On donne le texte suivant extrait de la fable "Les Animaux malades de la peste" de Jean de La Fontaine :
Un mal qui répand la terreur,
Mal que le Ciel en sa fureur
Inventa pour punir les crimes de la terre,
La Peste, puisqu'il faut l'appeler par son nom,
Capable d'enrichir en un jour l'Achéron,
Faisait aux animaux la guerre.
Ils ne mouraient pas tous, mais tous étaient frappés :
On n'en voyait point d'occupés
À chercher le soutien d'une mourante vie ;
Nul mets n'excitait leur envie ;
Ni Loups ni Renards n'épiaient
La douce et l'innocente proie.
Les Tourterelles se fuyaient :
Plus d'amour, partant plus de joie.
Le Lion tint conseil, et dit : Mes chers amis,
Je crois que le Ciel a permis
Pour nos péchés cette infortune ;
Que le plus coupable de nous
Se sacrifie aux traits du céleste courroux,
Peut-être il obtiendra la guérison commune.
L'histoire nous apprend qu'en de tels accidents
On fait de pareils dévouements :
Ne nous flattons donc point ; voyons sans indulgence
L'état de notre conscience.
Pour moi, satisfaisant mes appétits gloutons
J'ai dévoré force moutons.
Que m'avaient-ils fait ? Nulle offense :
Même il m'est arrivé quelquefois de manger
Le Berger.
Je me dévouerai donc, s'il le faut ; mais je pense
Qu'il est bon que chacun s'accuse ainsi que moi :
Car on doit souhaiter selon toute justice
Que le plus coupable périsse.
- Sire, dit le Renard, vous êtes trop bon Roi ;
Vos scrupules font voir trop de délicatesse ;
Et bien, manger moutons, canaille, sotte espèce,
Est-ce un péché ? Non, non. Vous leur fîtes Seigneur
En les croquant beaucoup d'honneur.
Et quant au Berger l'on peut dire
Qu'il était digne de tous maux,
Etant de ces gens-là qui sur les animaux
Se font un chimérique empire.
Ainsi dit le Renard, et flatteurs d'applaudir.
On n'osa trop approfondir
Du Tigre, ni de l'Ours, ni des autres puissances,
Les moins pardonnables offenses.
Tous les gens querelleurs, jusqu'aux simples mâtins,
Au dire de chacun, étaient de petits saints.

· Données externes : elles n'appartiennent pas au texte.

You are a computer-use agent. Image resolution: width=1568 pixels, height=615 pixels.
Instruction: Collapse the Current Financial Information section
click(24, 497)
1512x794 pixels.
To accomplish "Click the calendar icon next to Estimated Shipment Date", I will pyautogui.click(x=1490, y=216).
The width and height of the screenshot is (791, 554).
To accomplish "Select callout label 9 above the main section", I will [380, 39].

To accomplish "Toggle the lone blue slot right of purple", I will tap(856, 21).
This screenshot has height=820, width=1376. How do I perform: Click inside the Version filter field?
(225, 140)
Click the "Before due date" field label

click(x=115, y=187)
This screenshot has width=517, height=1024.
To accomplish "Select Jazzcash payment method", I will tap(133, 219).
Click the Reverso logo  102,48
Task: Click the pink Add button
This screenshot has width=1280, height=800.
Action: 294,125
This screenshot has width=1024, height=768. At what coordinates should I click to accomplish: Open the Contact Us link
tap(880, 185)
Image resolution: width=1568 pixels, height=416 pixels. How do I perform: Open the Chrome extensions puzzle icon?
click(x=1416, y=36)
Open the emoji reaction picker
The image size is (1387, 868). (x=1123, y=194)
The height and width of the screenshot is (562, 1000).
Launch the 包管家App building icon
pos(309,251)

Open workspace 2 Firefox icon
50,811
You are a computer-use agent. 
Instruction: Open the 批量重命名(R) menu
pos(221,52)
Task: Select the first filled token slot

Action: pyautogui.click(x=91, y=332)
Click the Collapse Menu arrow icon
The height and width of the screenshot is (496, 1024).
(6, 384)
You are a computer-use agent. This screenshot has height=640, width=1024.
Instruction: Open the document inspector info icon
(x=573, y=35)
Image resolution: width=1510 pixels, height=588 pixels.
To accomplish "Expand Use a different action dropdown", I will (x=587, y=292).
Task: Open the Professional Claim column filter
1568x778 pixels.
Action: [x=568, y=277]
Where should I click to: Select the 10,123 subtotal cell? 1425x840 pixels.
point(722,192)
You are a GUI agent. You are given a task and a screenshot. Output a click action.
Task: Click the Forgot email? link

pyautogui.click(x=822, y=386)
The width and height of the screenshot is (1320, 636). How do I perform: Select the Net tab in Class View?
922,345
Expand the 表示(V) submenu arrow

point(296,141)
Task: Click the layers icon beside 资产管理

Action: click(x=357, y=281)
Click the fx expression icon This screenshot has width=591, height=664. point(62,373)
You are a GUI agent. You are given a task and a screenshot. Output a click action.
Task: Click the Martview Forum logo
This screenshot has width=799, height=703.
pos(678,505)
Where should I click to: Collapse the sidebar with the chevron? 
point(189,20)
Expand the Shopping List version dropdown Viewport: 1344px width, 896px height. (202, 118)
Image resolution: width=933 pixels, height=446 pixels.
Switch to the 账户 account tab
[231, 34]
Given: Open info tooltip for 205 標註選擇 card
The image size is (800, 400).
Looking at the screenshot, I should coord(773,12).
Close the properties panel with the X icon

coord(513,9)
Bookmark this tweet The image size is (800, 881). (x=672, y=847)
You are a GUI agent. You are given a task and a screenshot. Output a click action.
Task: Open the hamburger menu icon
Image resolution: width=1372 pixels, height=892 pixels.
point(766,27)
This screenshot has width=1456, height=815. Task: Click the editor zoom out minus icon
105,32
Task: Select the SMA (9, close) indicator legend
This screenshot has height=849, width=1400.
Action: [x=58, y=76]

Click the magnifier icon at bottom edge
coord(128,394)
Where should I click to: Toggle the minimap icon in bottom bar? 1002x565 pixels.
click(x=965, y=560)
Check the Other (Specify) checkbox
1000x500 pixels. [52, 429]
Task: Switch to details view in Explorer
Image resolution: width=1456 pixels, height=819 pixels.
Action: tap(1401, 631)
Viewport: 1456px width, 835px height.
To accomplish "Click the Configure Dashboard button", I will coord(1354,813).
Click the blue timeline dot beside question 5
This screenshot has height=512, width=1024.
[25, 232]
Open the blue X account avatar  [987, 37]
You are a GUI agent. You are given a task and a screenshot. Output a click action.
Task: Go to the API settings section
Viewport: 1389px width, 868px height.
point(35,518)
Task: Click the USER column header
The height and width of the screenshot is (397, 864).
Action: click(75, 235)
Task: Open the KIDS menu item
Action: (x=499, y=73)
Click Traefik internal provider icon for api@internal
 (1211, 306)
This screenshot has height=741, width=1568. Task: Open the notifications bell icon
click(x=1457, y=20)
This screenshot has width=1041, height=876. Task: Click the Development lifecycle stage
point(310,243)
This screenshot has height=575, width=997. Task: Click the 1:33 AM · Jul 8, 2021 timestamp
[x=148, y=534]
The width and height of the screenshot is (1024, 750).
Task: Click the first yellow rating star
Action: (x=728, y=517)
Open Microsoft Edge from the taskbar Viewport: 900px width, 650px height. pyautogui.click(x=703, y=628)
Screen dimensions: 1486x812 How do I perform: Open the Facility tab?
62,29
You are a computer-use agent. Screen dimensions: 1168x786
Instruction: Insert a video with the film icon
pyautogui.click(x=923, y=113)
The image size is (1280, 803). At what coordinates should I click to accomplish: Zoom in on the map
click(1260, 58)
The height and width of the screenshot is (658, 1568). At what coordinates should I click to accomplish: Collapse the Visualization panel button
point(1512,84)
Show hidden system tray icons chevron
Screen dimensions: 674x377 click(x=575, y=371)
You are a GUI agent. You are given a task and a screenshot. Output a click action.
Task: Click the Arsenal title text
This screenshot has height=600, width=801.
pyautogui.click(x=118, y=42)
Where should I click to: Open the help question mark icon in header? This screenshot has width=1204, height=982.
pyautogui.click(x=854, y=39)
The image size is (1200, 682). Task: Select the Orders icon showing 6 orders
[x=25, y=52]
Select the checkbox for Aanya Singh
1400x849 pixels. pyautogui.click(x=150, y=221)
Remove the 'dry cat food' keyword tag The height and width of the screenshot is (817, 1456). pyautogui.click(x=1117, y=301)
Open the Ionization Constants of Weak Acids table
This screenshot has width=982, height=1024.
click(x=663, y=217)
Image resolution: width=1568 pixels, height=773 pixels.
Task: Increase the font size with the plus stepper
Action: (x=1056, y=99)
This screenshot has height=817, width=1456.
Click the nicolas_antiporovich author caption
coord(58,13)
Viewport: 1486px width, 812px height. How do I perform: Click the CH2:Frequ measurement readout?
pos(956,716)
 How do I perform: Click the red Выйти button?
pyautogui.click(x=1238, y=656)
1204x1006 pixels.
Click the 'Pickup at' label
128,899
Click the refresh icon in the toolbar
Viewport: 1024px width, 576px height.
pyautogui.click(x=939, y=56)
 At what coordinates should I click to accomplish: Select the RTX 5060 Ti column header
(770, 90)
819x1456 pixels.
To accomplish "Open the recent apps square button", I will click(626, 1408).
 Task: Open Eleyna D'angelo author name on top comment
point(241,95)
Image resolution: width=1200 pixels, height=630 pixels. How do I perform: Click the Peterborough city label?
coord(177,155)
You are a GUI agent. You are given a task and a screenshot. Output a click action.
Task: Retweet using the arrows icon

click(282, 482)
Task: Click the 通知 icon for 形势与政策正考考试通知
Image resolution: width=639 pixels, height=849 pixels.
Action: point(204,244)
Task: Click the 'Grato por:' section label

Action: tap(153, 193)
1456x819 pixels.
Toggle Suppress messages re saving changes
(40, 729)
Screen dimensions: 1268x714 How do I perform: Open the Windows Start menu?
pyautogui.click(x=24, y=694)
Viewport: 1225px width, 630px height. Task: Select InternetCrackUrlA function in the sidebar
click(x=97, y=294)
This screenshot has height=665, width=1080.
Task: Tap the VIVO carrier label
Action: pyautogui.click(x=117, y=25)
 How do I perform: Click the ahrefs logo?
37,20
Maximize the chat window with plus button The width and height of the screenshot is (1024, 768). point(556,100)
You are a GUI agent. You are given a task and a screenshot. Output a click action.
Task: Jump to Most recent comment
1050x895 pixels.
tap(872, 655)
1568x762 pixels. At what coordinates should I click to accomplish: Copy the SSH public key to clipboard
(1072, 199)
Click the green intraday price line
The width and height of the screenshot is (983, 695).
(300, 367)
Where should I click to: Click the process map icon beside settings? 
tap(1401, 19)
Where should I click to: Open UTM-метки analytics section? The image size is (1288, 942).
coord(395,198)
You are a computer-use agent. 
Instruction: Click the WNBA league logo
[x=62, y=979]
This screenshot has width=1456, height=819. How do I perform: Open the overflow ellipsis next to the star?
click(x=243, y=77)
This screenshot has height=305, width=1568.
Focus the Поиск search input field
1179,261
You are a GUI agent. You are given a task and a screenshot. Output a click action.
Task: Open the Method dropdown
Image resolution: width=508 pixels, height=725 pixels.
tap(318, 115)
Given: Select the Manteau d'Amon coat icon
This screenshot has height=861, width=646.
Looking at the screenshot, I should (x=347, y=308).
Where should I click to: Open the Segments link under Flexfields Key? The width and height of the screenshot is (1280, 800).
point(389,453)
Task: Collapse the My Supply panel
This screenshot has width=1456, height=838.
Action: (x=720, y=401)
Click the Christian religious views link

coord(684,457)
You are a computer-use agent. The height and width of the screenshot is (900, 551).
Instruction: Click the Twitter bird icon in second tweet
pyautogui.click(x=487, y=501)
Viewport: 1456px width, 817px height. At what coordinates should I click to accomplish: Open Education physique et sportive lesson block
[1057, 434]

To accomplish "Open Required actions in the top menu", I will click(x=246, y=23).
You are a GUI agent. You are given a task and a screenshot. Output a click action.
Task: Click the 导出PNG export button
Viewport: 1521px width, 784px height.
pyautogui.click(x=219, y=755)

L'Âne vint à son tour et dit : J'ai souvenance
Qu'en un pré de Moines passant,
La faim, l'occasion, l'herbe tendre, et je pense
Quelque diable aussi me poussant,
Je tondis de ce pré la largeur de ma langue.
Je n'en avais nul droit, puisqu'il faut parler net.
À ces mots on cria haro sur le baudet.
Un Loup quelque peu clerc prouva par sa harangue
Qu'il fallait dévouer ce maudit animal,
Ce pelé, ce galeux, d'où venait tout leur mal.
Sa peccadille fut jugée un cas pendable.
Manger l'herbe d'autrui ! quel crime abominable !
Rien que la mort n'était capable
D'expier son forfait : on le lui fit bien voir.
Selon que vous serez puissant ou misérable,
Les jugements de cour vous rendront blanc ou noir.
Quelle est la thèse défendue par la morale de la fable ?
- La morale se situe à la fin de la fable : "Selon que vous serez puissant ou misérable, / Les jugements de cour vous rendront blanc ou noir".
- La Fontaine dénonce les inégalités et injustices qui règnent dans la société entre les puissants et les riches dont la place est assurée auprès du roi et le reste de la société.
La morale défend la thèse selon laquelle la justice n'est pas appliquée de la même manière selon la place des individus dans la société : les inégalités sociales et économiques ont aussi un impact sur la manière dont on fait régner la justice.
Quels rôles jouent les animaux dans la fable ?
- Le Lion incarne le pouvoir : il est le symbole de la monarchie absolue et hypocrite qui se croit au-dessus des lois.
- Le Renard, rusé et manipulateur, est l'incarnation du parfait courtisan, hypocrite et beau parleur.
- Les grands prédateurs, Loup, Tigre et Ours, dénoncent les puissants de la cour qui échappent eux aussi aux lois du commun des mortels.
- L'Âne, trop honnête dans cette cour d'hypocrites, et dont le "crime" paraît parfaitement dérisoire, incarne les naïfs qui pensent encore pouvoir faire confiance à un pouvoir corrompu pour appliquer une justice égalitaire.
Les animaux jouent un rôle argumentatif implicite. Ils représentent les rapports d'hypocrisie et les inégalités qui régissent la vie à la cour mais aussi les rapports sociaux sous la monarchie absolue.